More dancing Kate McKinnon, please.
The law offices of Lisa Broderick (McKinnon) and Jeremy Ganz (Bobby Moynihan) are here to serve you – well, one of them is, at least. Happy clients agree that Lisa’s timely and professional, but hearing their success stories makes one cement truck victim (Ansari) realize that morbidly diabetic, gun-obsessed Jeremy wasn’t as helpful as he could have been.
Jost and Che touch on the inauguration, the protests that followed, and Michelle Obama’s side eye, among other things.
Leslie Jones stops by to talk about the film Hidden Figures (and to confirm that it’s not The Help in space).
And in a special report from the front lines of the Friend Zone, Jake Rocheck (Mikey Day) tells us what it’s like to help his friend Shannon (Strong) move, and what it’s like to watch her and Che flirt right in front of him.
One man (Ansari) learns just how not turned on he can get when he tries to teach his wife (Melissa Villasenor) to talk dirty.

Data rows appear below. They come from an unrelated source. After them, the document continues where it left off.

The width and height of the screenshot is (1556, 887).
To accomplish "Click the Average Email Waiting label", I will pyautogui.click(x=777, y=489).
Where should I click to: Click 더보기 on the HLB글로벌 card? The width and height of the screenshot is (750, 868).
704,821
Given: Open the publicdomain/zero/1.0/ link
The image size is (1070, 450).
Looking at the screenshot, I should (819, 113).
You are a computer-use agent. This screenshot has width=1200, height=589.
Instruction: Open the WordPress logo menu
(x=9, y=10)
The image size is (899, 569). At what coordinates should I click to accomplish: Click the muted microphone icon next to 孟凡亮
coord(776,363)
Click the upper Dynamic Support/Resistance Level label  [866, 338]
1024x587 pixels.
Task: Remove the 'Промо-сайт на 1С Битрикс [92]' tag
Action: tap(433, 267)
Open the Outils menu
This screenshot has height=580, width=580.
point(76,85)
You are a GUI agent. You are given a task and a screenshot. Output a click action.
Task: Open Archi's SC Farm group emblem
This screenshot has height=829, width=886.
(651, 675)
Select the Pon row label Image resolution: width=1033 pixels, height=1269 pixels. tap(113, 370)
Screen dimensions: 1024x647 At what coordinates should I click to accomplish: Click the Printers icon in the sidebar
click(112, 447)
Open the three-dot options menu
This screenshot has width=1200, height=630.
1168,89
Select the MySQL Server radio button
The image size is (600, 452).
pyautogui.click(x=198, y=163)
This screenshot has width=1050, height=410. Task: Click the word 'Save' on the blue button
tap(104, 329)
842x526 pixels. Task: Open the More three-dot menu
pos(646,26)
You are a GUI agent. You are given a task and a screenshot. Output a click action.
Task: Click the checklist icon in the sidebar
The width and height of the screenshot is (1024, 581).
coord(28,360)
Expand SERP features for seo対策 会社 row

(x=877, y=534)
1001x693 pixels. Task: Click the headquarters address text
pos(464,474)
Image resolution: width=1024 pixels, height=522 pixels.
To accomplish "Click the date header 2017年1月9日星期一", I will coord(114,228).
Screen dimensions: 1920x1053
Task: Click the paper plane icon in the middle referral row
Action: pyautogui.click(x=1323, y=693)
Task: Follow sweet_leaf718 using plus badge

Between Villasenor’s natural, comically Kermit-y speaking voice, her insistence on working a learning disability into her roleplaying, and the couple’s intensely awkward arm groping, it ends up being one very unsexy evening.
How far would you go to boost your Uber rating? In this Black Mirror-inspired sketch, a passenger (Ansari) and driver (Moynihan) massage sweaty feet and politely eat soup-soaked mints in a desperate effort to earn a coveted 5-star rating.
Move over, Rock-A-Fire Explosion, because two cops (Bennett and Thompson) just accidentally discovered an even creepier animatronic band. When they corner a criminal (Mooney) in an abandoned Pizza Town restaurant, they hit the lights and power up Peppy Ronnie (Ansari), a bouncing band leader backed by a mustachioed chef drummer (Moynihan), a guitarist playing a huge slice of pizza (Day), and a tomato-hued tambourine shaker (Aidy Bryant).
The band springs into action, swaying back and forth with stiff arms waving, singing about pizza and birthdays and telling cheesy jokes. The cops can’t figure out how to turn them off, but eventually, they don’t even want to because Peppy Ronnie’s got some legit catchy jams.
To Sir With Love
Strong and Sasheer Zamata close out the show with a heartfelt tribute to departing Pres. Barack Obama: a quietly sung rendition of 1967 soundtrack hit “To Sir, With Love” (Billboard put together a pretty extensive history of the song, in case you want to know everything about it). Not sure why Strong and Zamata were the only ones to represent here – maybe nobody else wanted to pitch in for the “World’s Greatest President” mug they offer Obama at the end.